Action item:
All that should be output is the block of lines below from the line with "Where should I click to: Open 出入库详情管理" to the line with "600x636 pixels.", both included, exactly as written.

** Stored data follows **

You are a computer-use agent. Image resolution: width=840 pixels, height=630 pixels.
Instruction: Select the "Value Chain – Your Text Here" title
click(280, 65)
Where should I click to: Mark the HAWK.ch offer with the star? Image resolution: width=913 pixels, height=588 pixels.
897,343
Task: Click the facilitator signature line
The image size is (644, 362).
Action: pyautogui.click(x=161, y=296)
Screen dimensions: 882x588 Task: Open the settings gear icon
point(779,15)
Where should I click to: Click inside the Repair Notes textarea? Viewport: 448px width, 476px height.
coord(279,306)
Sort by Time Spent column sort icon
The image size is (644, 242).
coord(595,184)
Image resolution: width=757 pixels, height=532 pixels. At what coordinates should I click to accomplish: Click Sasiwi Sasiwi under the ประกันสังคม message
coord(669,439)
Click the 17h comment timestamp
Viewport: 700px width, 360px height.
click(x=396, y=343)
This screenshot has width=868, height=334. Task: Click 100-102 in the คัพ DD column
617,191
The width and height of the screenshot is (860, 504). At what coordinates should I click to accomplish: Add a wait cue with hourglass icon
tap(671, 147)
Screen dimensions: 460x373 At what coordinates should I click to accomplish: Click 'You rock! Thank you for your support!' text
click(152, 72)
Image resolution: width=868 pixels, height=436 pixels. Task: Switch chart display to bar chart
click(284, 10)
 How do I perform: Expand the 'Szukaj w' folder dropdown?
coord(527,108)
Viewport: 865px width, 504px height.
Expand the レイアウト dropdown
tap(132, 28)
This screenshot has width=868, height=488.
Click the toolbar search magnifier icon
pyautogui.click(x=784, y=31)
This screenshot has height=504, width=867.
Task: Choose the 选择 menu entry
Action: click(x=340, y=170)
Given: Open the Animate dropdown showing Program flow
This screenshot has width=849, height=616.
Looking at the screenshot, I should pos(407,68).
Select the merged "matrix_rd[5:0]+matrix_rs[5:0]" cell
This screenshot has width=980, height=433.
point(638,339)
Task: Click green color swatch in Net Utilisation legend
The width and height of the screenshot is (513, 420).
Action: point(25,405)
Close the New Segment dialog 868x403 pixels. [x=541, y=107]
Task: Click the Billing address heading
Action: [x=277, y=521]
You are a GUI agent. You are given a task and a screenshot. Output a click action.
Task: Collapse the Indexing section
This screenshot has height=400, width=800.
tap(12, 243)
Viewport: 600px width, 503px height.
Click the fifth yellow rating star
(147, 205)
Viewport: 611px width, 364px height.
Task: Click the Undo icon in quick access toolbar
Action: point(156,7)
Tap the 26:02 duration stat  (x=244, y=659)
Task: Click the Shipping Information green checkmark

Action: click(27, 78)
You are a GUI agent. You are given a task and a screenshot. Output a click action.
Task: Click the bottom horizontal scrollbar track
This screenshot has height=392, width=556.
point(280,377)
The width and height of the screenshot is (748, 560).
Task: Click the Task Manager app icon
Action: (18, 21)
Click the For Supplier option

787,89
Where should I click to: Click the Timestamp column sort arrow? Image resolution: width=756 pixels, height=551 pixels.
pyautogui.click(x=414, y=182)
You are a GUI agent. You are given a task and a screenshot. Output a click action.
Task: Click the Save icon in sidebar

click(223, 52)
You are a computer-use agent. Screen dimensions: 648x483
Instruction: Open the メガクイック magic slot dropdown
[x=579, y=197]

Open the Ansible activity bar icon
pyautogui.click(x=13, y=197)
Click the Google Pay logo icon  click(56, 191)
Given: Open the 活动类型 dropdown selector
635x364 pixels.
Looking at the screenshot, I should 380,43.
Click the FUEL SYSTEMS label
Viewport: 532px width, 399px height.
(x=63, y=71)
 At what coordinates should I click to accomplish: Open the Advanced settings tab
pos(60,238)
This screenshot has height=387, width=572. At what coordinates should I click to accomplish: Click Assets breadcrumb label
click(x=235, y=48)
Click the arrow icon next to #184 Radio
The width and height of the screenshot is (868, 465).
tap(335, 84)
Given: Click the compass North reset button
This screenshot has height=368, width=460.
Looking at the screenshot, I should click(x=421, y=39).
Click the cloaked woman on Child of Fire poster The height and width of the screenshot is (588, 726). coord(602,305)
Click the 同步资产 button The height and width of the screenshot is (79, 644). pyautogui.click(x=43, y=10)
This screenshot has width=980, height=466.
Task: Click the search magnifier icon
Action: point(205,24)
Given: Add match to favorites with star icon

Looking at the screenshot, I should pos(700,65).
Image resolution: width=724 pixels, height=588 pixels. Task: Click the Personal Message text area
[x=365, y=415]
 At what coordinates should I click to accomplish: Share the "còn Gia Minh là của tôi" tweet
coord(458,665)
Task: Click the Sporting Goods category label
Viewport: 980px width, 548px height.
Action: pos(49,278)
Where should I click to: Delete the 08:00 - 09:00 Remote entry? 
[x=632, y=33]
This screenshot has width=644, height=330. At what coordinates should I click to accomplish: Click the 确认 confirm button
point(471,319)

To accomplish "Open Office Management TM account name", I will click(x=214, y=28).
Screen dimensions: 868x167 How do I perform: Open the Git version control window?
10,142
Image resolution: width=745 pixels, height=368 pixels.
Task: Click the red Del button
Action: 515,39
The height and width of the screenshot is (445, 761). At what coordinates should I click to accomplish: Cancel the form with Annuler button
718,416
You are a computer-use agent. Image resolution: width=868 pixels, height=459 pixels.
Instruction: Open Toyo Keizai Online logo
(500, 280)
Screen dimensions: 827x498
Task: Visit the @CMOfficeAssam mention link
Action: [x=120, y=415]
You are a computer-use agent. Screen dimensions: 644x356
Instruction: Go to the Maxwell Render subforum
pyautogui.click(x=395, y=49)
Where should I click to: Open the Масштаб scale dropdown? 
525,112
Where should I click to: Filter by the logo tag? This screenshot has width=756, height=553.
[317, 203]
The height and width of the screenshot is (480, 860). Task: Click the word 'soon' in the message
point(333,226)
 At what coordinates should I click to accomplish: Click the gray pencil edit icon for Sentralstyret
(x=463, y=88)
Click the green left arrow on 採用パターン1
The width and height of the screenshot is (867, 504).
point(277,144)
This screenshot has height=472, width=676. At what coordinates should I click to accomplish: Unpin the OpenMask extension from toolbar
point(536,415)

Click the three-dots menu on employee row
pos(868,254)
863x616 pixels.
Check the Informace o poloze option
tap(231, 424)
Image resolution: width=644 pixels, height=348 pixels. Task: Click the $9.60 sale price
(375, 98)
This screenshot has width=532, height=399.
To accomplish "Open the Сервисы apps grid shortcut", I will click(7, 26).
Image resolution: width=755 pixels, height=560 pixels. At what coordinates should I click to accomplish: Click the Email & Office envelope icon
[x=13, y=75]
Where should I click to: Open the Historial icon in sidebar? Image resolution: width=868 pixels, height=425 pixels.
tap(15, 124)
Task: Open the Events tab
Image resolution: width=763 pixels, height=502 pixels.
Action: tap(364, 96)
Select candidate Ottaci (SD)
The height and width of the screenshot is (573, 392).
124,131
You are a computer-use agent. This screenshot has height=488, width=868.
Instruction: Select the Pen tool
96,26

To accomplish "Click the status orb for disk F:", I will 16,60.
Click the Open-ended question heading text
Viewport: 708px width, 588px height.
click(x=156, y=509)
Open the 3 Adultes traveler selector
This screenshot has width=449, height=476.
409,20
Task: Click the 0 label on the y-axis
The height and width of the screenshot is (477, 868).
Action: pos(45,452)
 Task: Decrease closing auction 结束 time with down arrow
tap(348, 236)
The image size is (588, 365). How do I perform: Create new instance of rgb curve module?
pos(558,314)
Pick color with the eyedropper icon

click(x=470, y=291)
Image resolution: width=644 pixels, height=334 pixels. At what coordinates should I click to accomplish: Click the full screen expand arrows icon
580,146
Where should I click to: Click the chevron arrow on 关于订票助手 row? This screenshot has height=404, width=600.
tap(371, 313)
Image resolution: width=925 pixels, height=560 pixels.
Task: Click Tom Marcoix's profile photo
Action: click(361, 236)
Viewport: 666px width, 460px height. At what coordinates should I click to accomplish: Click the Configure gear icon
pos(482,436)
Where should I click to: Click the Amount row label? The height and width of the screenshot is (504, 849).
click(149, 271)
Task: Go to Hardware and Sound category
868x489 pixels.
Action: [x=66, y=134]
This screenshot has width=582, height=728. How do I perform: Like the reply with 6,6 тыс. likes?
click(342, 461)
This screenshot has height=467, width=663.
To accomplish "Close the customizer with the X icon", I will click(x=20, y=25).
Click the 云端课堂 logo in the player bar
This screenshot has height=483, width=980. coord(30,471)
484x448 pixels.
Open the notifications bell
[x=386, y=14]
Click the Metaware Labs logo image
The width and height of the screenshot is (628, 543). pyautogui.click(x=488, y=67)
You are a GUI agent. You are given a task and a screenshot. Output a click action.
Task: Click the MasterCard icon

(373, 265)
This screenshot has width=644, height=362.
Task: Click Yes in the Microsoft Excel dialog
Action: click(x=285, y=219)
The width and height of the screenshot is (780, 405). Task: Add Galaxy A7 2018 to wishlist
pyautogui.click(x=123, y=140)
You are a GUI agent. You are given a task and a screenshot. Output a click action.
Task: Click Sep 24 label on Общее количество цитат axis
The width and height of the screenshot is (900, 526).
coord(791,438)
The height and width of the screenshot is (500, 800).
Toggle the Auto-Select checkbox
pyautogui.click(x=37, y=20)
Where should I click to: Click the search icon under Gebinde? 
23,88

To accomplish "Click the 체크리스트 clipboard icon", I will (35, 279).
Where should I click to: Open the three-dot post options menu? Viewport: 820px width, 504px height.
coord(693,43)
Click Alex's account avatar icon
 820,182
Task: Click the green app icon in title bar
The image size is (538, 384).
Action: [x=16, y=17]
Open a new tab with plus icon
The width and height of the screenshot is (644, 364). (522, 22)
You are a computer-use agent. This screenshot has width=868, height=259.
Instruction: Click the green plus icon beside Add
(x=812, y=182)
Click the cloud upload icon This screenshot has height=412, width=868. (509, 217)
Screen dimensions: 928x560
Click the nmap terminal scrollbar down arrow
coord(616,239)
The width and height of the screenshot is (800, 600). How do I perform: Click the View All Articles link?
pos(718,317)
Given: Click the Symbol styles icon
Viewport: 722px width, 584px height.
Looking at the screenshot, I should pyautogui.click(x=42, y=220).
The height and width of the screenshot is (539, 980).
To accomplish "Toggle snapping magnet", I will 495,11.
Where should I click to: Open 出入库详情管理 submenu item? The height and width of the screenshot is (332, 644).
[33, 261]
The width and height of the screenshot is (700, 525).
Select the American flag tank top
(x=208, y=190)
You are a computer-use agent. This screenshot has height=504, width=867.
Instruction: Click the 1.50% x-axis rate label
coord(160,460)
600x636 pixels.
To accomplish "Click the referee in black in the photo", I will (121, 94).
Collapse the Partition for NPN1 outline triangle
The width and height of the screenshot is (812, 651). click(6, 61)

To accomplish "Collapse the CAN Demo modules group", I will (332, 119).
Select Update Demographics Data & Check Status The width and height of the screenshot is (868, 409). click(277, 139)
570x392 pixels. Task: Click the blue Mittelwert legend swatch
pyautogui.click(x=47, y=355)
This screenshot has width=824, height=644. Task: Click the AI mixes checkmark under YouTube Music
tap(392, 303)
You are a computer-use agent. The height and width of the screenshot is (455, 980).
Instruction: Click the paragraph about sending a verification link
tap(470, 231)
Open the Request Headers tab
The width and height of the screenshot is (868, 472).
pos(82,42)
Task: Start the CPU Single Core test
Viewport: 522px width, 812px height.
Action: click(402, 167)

** End of Stored data **

Result of the task:
Where should I click to: Open 出入库详情管理 submenu item? The height and width of the screenshot is (332, 644).
[33, 261]
The width and height of the screenshot is (700, 525).
Select the American flag tank top
(x=208, y=190)
You are a computer-use agent. This screenshot has height=504, width=867.
Instruction: Click the 1.50% x-axis rate label
coord(160,460)
600x636 pixels.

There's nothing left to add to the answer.